From evidence to action: using the Equal-Life Toolbox through training
- Dec 23, 2025
- 3 min read
Updated: Jan 7

Why training matters for stakeholders
Improving children’s mental health and cognitive development requires more than access to scientific results. It requires shared understanding, practical tools, and the capacity to apply them in real-world contexts.
Within the Equal-Life project, training activities were designed as a key mechanism to bridge research and practice, supporting stakeholders in translating exposome knowledge into policy design, planning decisions, and interventions. Rather than focusing on theory alone, the training programme aimed to empower professionals to work with complexity, uncertainty, and cross-sectoral perspectives.
For whom is this tool relevant?
The training-informed toolbox is particularly relevant for stakeholders involved in:
urban and spatial planning;
public and mental health policy;
education and child-focused services;
environmental health and sustainability;
local and regional governance.
It is designed for professionals who need to work across disciplines and who seek evidence-informed, yet accessible instruments to address complex challenges related to children’s wellbeing.

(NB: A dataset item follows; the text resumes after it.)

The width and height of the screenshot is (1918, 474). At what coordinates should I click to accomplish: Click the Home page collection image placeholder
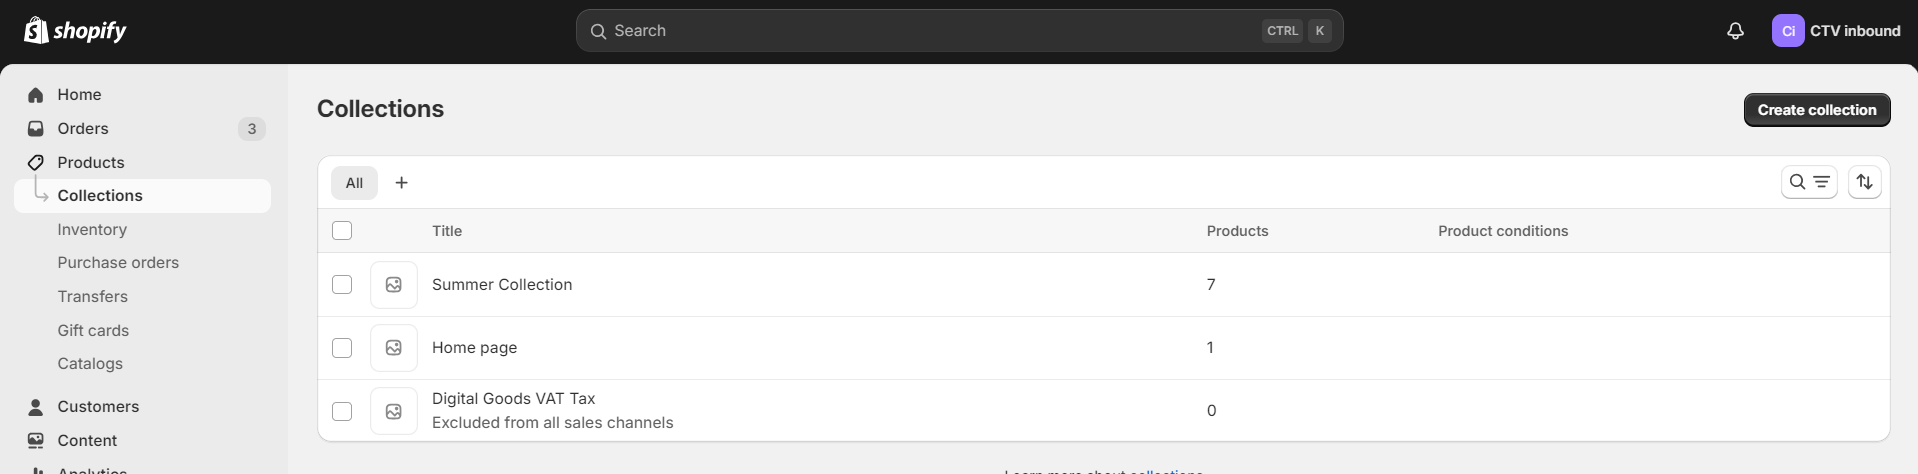point(393,348)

A stakeholder-oriented training approach
The Equal-Life training programme was developed in close dialogue with stakeholders from local, regional, national, and European contexts. Across workshops, pilots, and online sessions, recurring needs emerged clearly:
clarity on exposome concepts and terminology;
relevance to local challenges and vulnerable groups;
accessible tools that support prioritisation and decision-making;
practical guidance rather than technical documentation.

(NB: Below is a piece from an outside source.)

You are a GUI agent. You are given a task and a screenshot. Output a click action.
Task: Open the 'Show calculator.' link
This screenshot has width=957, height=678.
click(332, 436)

In response, training formats were designed to be modular, interactive, and context-sensitive, allowing participants to progressively move from understanding concepts to applying the Equal-Life Toolbox in their own professional settings.
From concepts to practice: the training structure
All Equal-Life trainings follow a common learning logic, articulated around three complementary sessions:
1. Understanding the exposome and the Equal-Life frameworkParticipants are introduced to the exposome concept, its relevance for children’s mental health, and the scientific foundations of the Equal-Life project. The focus is on building a shared vocabulary and understanding how environmental, social, and internal exposures interact across childhood.

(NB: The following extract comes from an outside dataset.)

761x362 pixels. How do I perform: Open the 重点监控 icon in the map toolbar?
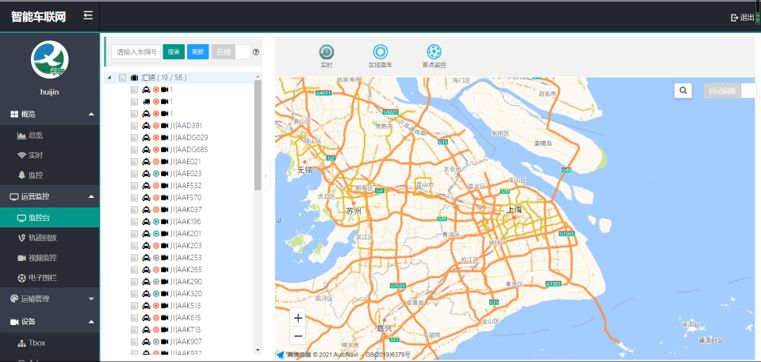[434, 52]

2. Recognising exposome dimensions in real-world contextsThrough visual material, case discussions, and local examples, stakeholders explore how exposome-related factors manifest in everyday environments. This phase supports reflection, peer learning, and the ability to reframe familiar problems through an exposome lens.
3. Applying the Equal-Life ToolboxThe final session is hands-on. Participants navigate the toolbox, explore selected tools (such as logic models or equity-oriented instruments), and apply them to policy or intervention cases relevant to their own work. The emphasis is on usability, transferability, and integration into existing workflows.
Multiple formats, one shared goal
To reach diverse audiences and contexts, the training programme combined:
pilot trainings to co-design and refine content with core stakeholders;
online sessions to ensure broad accessibility across countries and sectors;
in-person workshops linked to cities, networks, and international events.
Across Europe and beyond, these formats enabled engagement with policymakers, urban planners, public health professionals, educators, researchers, and civil society actors, fostering interdisciplinary dialogue and shared learning D9.6_training.
How this connects to the Equal-Life Toolbox
Training activities and the Equal-Life Toolbox are tightly connected. Trainings do not treat tools as isolated components, but as part of a structured way of thinking about children’s environments.
Through guided use, stakeholders learn how the toolbox can:
support integrated analysis of environmental and social factors;
make equity and child-centred perspectives explicit;
inform policy design, evaluation, and prioritisation;
facilitate communication across sectors and departments.
In this sense, training acts as an enabler of adoption, helping stakeholders move from exploration to meaningful use of the toolbox in practice.
Moving forward
The Equal-Life training experience demonstrates that capacity-building is essential for sustainable uptake of research-based tools. By combining scientific knowledge, practical exercises, and stakeholder dialogue, the training programme strengthens the role of the Equal-Life Toolbox as a living resource for policy and practice.
Stakeholders are invited to explore the toolbox, adapt its tools to their local context, and use it as a starting point for more integrated and child-centred decision-making.